■ **SHORT PROBLEM**: Transcribe the entries, starting at the line that contains "The image size" and ending at the last line of the entries. Omit the pictures.

■ **ENTRIES**:
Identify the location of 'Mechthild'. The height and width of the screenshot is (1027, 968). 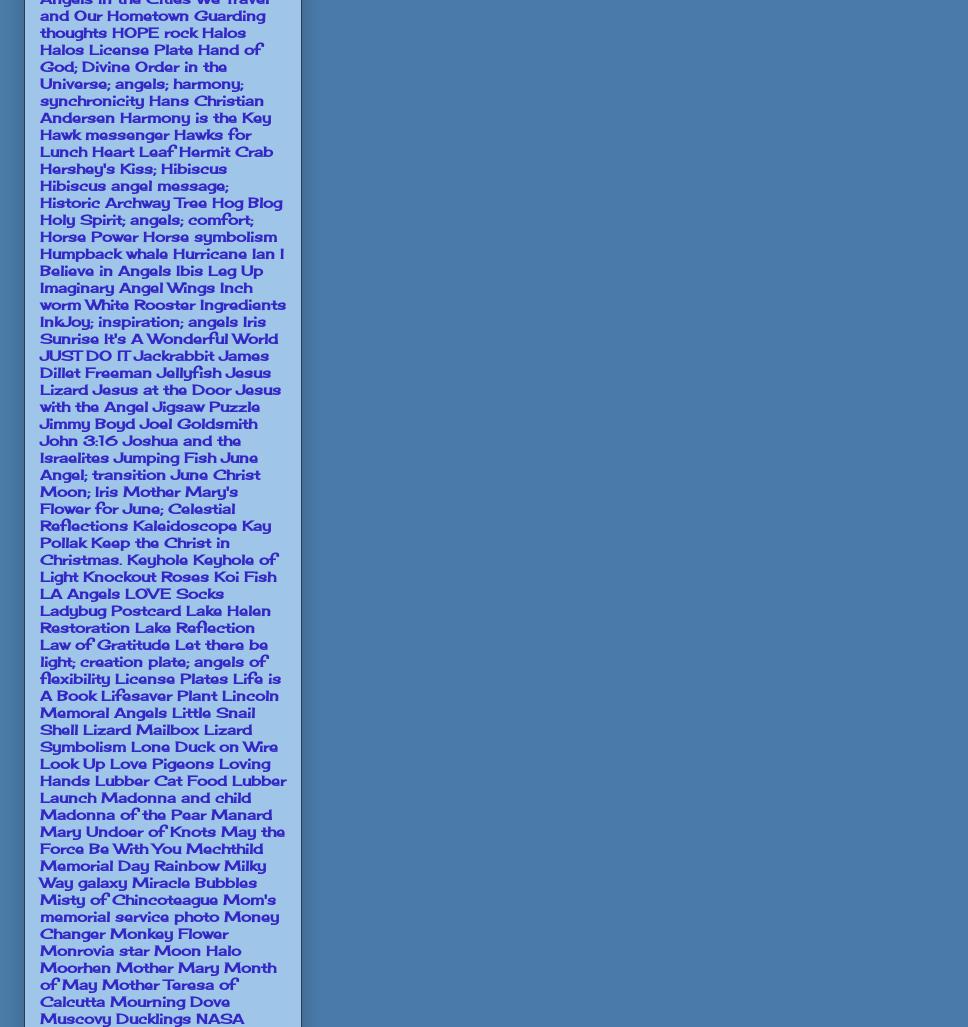
(223, 847).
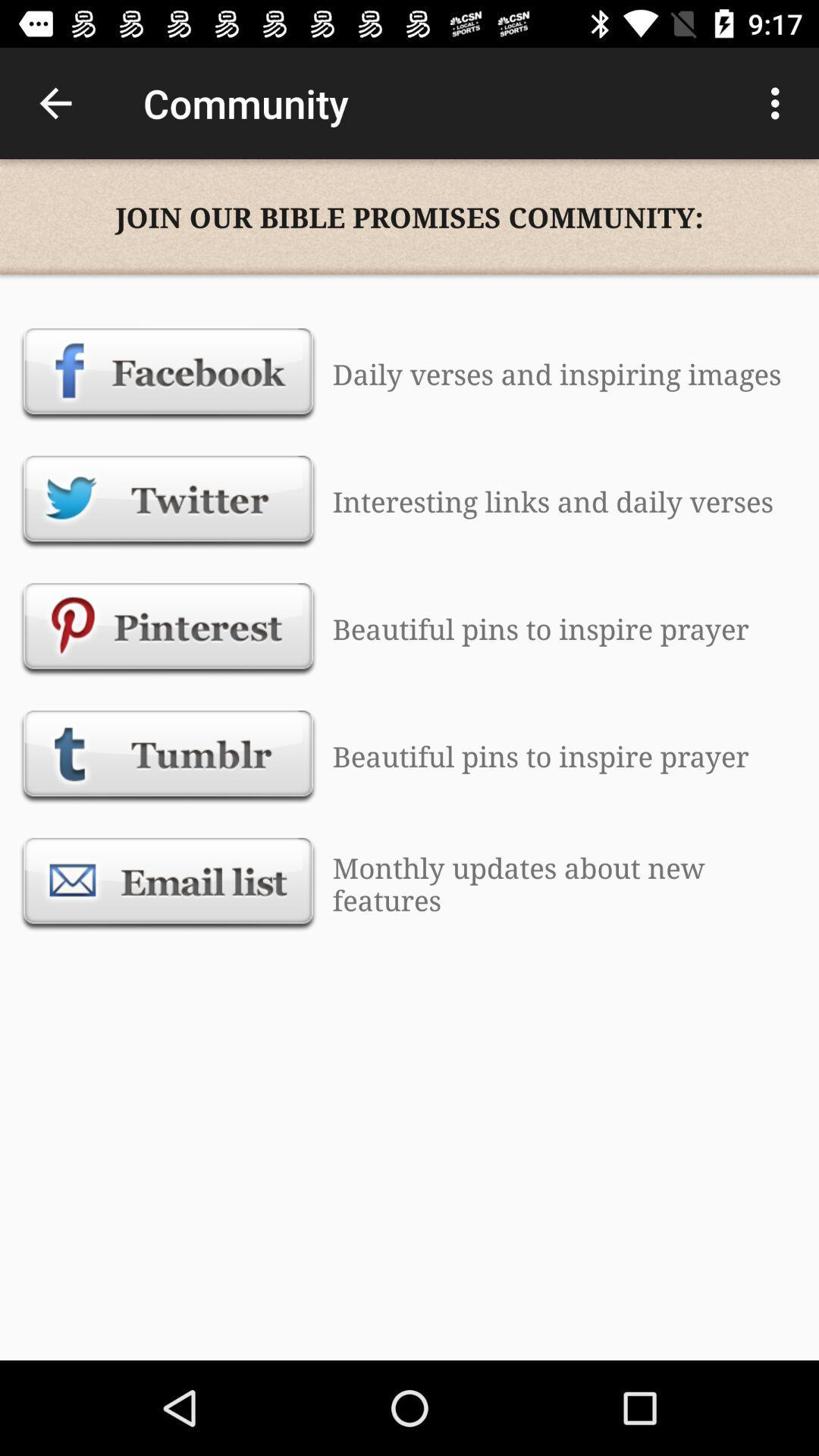 The height and width of the screenshot is (1456, 819). I want to click on item to the left of community item, so click(55, 102).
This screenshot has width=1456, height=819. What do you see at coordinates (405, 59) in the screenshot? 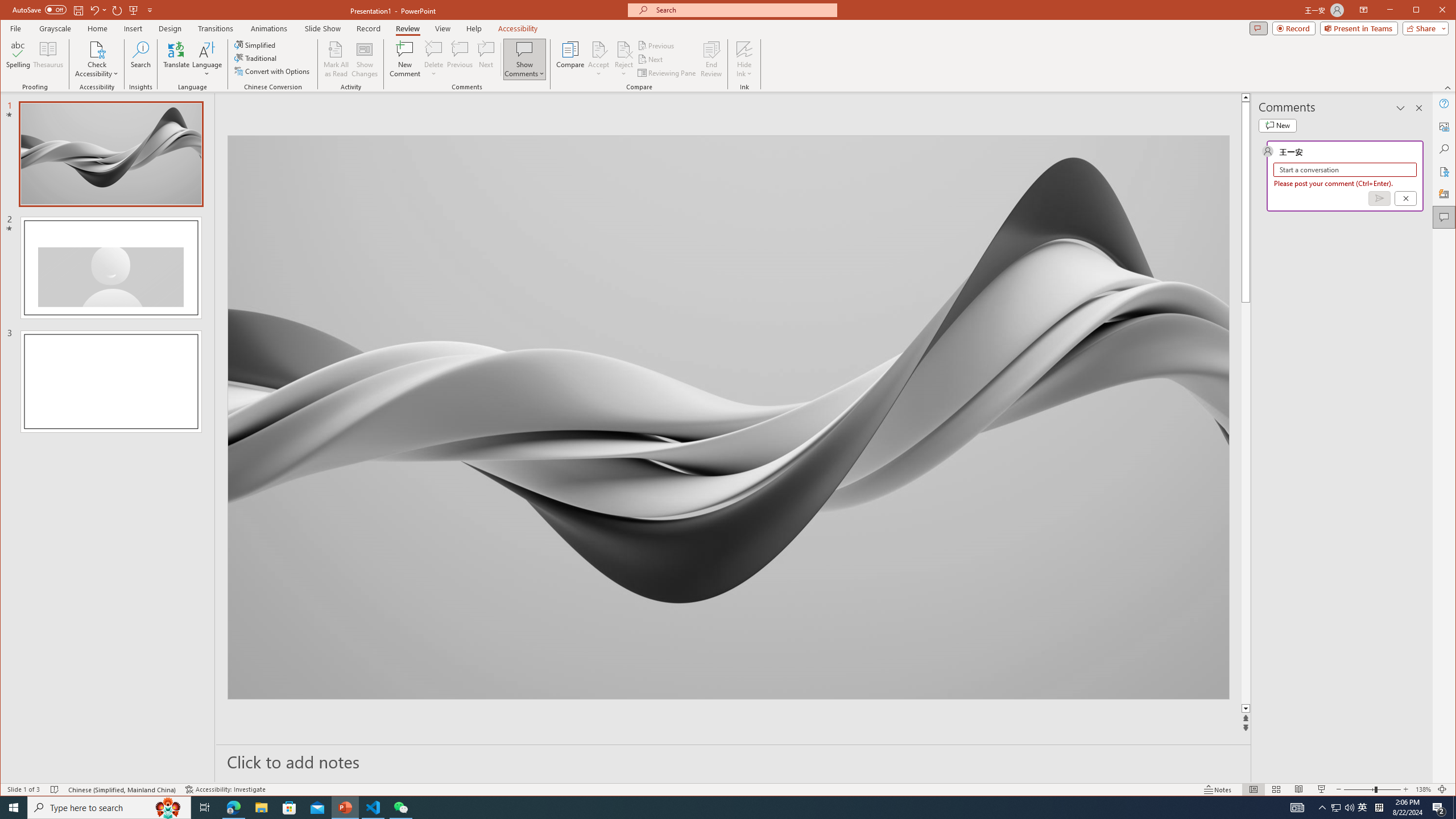
I see `'New Comment'` at bounding box center [405, 59].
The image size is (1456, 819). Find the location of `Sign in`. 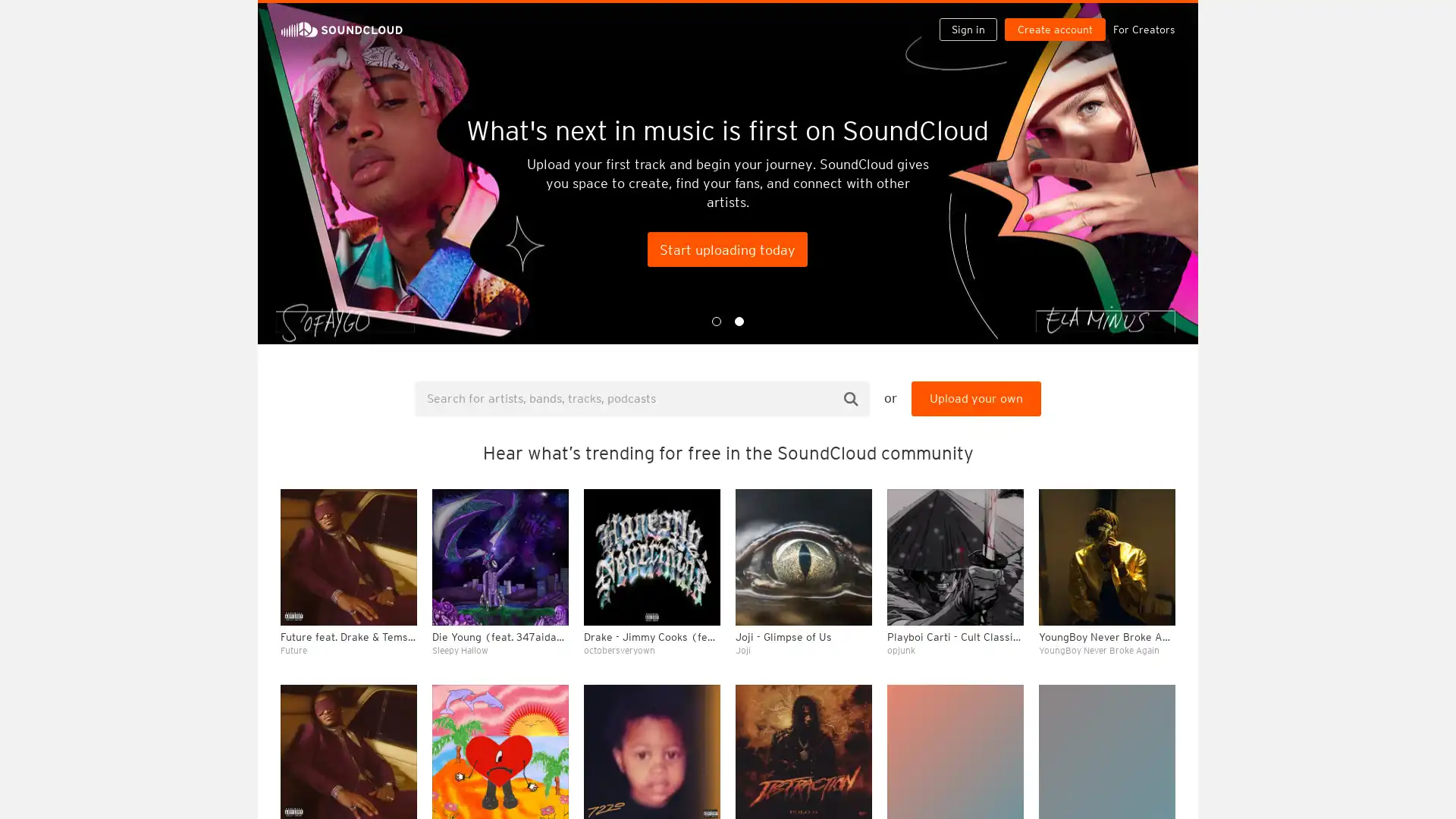

Sign in is located at coordinates (974, 17).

■ **SOLUTION TO THIS TASK**:
The image size is (1456, 819). Find the location of `Sign in`. 

Sign in is located at coordinates (974, 17).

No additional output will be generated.